Sally Britton is a relatively new author, her first books have come out just this year. The Social Tutor has some perfectly delightful awkward moments.
“After years of escaping etiquette lessons in favor of the stables, Christine Devon’s grand debut in London is only weeks away, though her deportment lacks the sophisticated polish she needs to achieve her goals of a lofty marriage. Desperate to take her place in society, she needs someone to instruct her in proper behavior.
Thomas Gilbert, newly returned from Italy, is ready to begin his dream of founding a horse farm. But during his time away, the estate’s finances have dwindled to almost nothing. Unless he can find a way to save his family from ruin, he will be forced to sell his horses and give up his dreams entirely.

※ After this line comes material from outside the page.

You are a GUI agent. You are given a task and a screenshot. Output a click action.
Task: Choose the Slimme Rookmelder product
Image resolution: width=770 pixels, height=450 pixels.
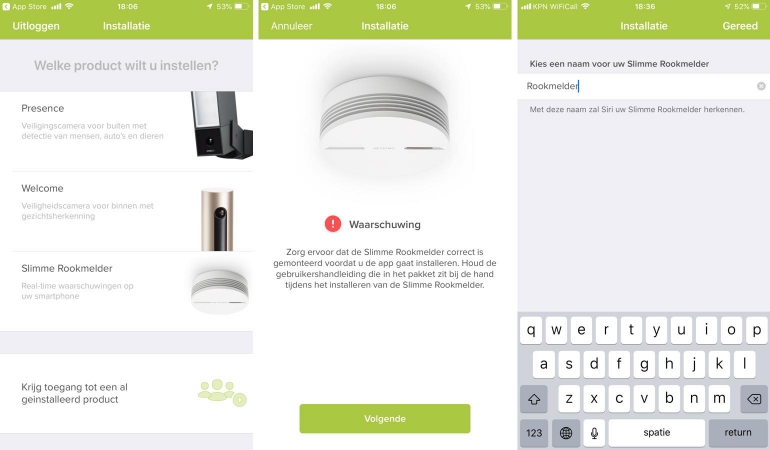tap(127, 291)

A chance meeting between them may solve both their problems. Christine gains a tutor in the finer arts of polite behavior, while Thomas is given access to the finest bloodlines in England. But as time passes, the arrangement is less about business, and more about love. Will they see it in time, or will Christine leave Thomas behind for the splendor of London’s ballrooms?”
Christine is painfully naive and awkward, but written so well that you can’t help but love her. Sally did a marvelous job of having Christine and Thomas grow together in both their love and their maturity, showing well developed characters.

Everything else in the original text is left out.